Segment Start: TASK INPUT

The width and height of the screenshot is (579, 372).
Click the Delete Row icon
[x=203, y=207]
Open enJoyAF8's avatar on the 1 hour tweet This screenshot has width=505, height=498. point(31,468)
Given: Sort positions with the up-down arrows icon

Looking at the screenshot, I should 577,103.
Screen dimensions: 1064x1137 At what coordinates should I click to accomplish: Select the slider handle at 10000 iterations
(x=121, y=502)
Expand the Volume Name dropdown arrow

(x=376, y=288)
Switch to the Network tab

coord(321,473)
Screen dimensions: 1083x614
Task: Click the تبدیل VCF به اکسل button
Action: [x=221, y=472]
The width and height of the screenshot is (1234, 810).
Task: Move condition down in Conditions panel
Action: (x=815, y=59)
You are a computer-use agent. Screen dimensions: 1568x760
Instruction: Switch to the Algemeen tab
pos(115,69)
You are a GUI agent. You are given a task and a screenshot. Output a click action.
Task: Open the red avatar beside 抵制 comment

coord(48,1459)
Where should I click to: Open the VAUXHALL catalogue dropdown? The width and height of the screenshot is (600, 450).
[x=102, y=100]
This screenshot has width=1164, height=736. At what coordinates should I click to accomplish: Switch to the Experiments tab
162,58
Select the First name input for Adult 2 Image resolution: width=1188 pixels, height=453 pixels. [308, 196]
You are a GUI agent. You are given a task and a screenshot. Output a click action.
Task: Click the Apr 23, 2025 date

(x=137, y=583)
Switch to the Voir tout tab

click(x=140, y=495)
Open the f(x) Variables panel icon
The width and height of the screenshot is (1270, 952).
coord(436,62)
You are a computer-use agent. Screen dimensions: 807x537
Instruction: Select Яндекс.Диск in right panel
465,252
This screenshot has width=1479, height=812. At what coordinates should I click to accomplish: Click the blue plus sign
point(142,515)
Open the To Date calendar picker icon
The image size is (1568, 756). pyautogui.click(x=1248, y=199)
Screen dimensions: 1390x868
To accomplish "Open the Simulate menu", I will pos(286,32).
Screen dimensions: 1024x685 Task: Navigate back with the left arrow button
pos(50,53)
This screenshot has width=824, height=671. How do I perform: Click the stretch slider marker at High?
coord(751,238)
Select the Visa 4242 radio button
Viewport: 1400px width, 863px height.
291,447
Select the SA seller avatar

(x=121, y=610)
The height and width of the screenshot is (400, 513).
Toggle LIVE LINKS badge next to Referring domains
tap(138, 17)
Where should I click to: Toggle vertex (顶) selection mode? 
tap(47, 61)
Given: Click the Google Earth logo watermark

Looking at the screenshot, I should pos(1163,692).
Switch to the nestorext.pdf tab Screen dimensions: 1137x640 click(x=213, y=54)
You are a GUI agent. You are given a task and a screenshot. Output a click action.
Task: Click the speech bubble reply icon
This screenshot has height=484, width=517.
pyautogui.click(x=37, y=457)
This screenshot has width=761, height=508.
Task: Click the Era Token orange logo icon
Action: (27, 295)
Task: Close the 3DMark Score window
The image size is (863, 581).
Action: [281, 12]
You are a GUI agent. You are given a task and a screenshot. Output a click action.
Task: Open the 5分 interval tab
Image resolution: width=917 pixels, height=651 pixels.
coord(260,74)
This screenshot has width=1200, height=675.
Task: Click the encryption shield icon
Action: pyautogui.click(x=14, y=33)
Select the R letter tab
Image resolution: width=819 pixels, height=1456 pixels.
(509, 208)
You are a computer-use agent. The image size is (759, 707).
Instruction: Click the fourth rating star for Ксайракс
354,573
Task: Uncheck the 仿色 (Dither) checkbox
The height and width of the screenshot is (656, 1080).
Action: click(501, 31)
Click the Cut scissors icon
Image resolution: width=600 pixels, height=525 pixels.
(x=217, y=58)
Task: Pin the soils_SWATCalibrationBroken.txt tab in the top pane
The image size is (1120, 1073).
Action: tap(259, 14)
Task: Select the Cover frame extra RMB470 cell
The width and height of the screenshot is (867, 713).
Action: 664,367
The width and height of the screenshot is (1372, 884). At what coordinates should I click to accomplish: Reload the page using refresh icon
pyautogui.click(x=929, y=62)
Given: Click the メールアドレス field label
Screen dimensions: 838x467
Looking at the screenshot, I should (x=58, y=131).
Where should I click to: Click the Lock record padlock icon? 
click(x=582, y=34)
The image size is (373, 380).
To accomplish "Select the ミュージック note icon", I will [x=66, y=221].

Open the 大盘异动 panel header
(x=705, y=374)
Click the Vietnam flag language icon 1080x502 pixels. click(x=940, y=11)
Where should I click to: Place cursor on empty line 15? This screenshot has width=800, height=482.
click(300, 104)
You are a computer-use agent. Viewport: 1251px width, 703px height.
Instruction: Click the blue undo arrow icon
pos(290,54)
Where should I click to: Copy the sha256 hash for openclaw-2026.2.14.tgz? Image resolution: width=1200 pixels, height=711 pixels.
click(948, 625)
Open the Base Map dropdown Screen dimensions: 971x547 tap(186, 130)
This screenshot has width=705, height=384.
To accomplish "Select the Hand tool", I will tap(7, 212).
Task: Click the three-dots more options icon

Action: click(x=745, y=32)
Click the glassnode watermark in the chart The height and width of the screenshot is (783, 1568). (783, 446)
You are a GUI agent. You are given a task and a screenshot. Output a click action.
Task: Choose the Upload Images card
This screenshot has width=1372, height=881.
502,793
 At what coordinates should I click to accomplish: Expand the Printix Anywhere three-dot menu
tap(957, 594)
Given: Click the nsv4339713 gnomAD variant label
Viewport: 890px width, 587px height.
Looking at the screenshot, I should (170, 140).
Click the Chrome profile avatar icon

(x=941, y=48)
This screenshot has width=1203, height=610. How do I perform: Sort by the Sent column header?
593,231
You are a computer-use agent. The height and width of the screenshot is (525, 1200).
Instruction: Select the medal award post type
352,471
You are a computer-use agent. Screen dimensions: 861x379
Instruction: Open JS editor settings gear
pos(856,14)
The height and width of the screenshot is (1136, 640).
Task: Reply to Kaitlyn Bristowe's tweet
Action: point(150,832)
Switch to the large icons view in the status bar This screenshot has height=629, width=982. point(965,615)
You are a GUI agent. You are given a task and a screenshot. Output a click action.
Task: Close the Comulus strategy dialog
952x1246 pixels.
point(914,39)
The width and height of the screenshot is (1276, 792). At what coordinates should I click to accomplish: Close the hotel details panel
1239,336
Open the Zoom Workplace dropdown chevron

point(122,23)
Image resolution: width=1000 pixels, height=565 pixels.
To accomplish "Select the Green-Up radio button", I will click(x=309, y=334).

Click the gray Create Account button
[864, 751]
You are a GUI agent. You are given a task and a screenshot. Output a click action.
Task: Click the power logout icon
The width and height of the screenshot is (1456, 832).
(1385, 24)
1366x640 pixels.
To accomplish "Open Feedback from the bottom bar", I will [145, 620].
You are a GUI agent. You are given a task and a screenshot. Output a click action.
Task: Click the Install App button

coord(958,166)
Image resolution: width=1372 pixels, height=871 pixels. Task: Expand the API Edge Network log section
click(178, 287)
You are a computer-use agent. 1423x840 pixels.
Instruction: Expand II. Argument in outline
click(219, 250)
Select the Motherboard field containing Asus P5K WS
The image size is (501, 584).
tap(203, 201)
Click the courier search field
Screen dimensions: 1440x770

Segment End: TASK INPUT

§ **TRY IT**
Only the count is wanted: report how many lines of the material above hold the word "computer".

§ **SOLUTION TO THIS EXERCISE**
7